## Stated problem
In the scuba diving proposal for finding the way back to a boat underwater, at what voltage should the diver's tool be able to run?

** Start Excerpted passage **

Scuba Diving Range to boat (subsurface)

I have had an idea in my head for almost 20 years and it's time I attempt it. I'm looking to have a conversation on the design. I am skilled enough to build and program it but maybe together we can think of some clever design idea.

Use Case:
Nearing the end of an open water scuba dive you need to return to the boat. Surfacing isn't always safe as boats don't know what the flag means and swimming on the surface is terrible.
1: Swim to within 50 feet of boat without surfacing. From distances as far as 1000ft / 300 meters.
2: Know the distance to the boat in any relative unit. 1-very close ... 10-very far
3: Know the direction to swim or ability to figure it out
4: Divers tool should be more passive to allow it to run at or under 9volts for a few hour total run time
5: Boat tool runs on 12volt house battery, probably active

My concept:
Boat uses house batteries and a subsurface antenna to transmit RF in the range of 20Khz to 100Khz, in 5K blocks (for example) on a 1 second, per 5k, repeating pattern, 20,25,30,...100K,20,25,30... This could provide 16 'ranges' each RF band would attenuate to zero in progressively longer or shorter distance, yet non-directional as I'd need it to be to find the boat, at least the first time.

I (the diver) would have a receiver that looks like a flashlight. The receiver would be recessed and lightly shielded on 2 side. Shielding would add extra attenuation so that I could pan 'left and right' and pick up or drop off any weak range RF. This will provide a relative direction to the strongest sign as every range but the very longest will be shared by many frequencies and hence ranging accuracy and direction can be distilled.

A simple line of LEDs in the classic Red, Yellow, Green will indicate range as each of the 16 LEDs will respond to only one 5Khz RF band. While I swim I can continue to pan for the strongest signal and eventually all the LED will be lite and I should be within range of the boat and safe to surface.

I need to test what frequencies to use to get the 15m to 300m range and work our the Decibels to start with so they fall off evenly as I don't expect they will.

** End Excerpted passage **
** Start Raw data **

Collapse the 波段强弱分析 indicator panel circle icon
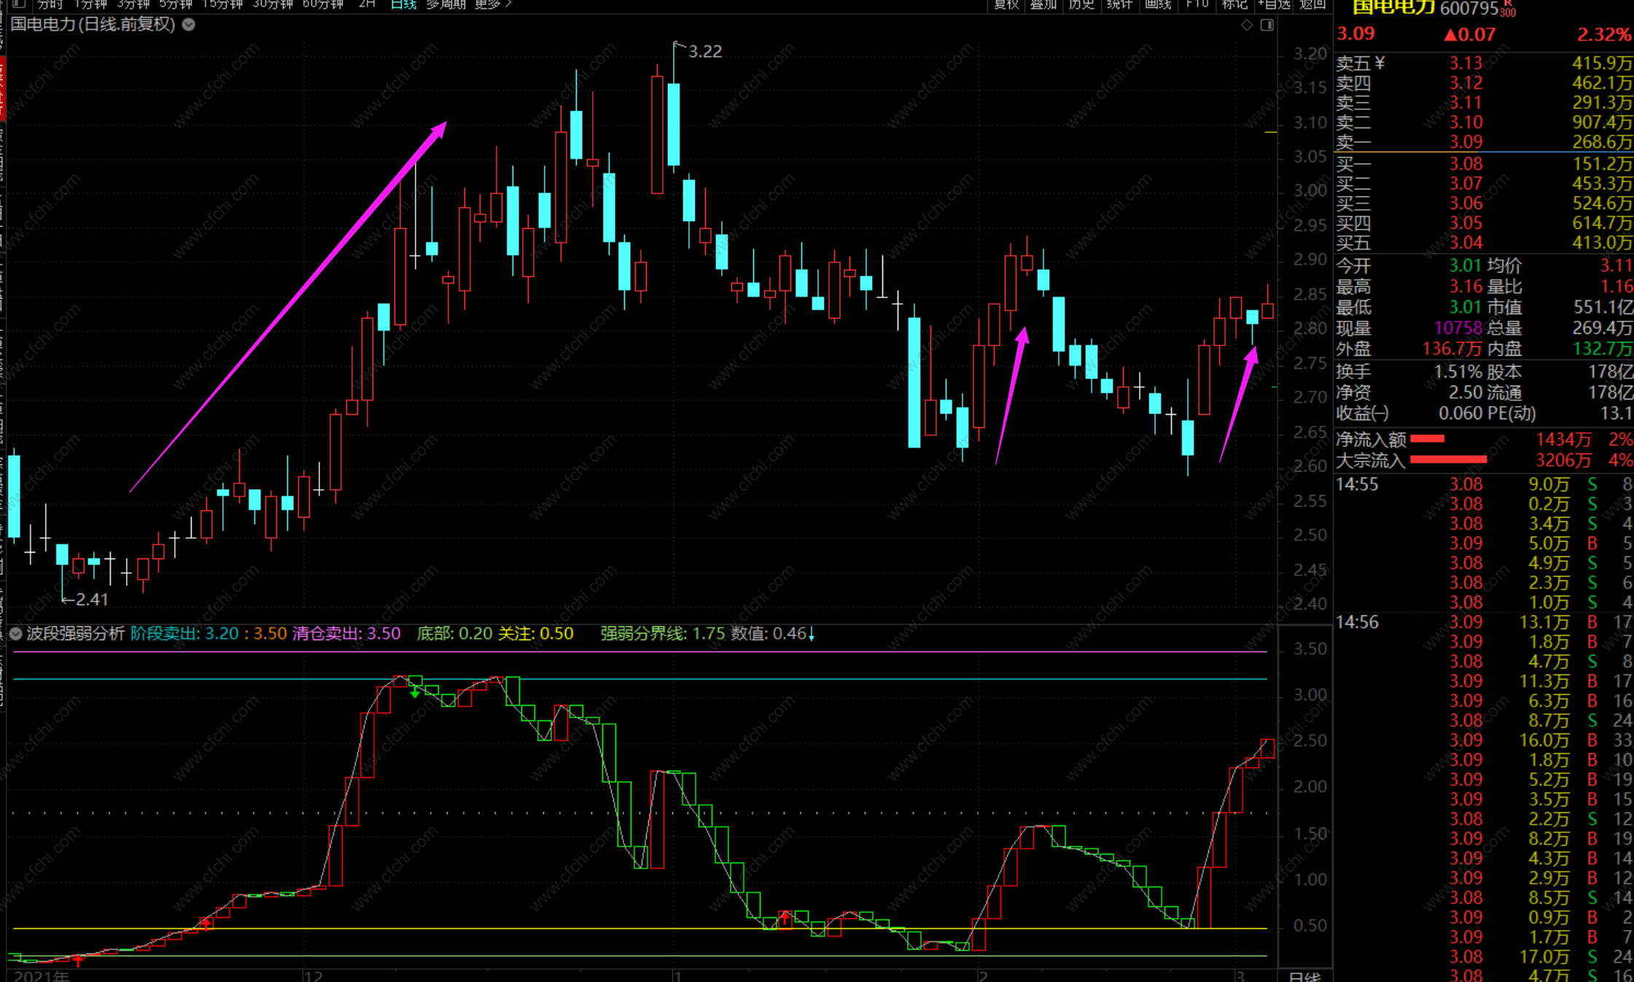 pyautogui.click(x=16, y=634)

** End Raw data **

## Written reply
At or under 9 volts.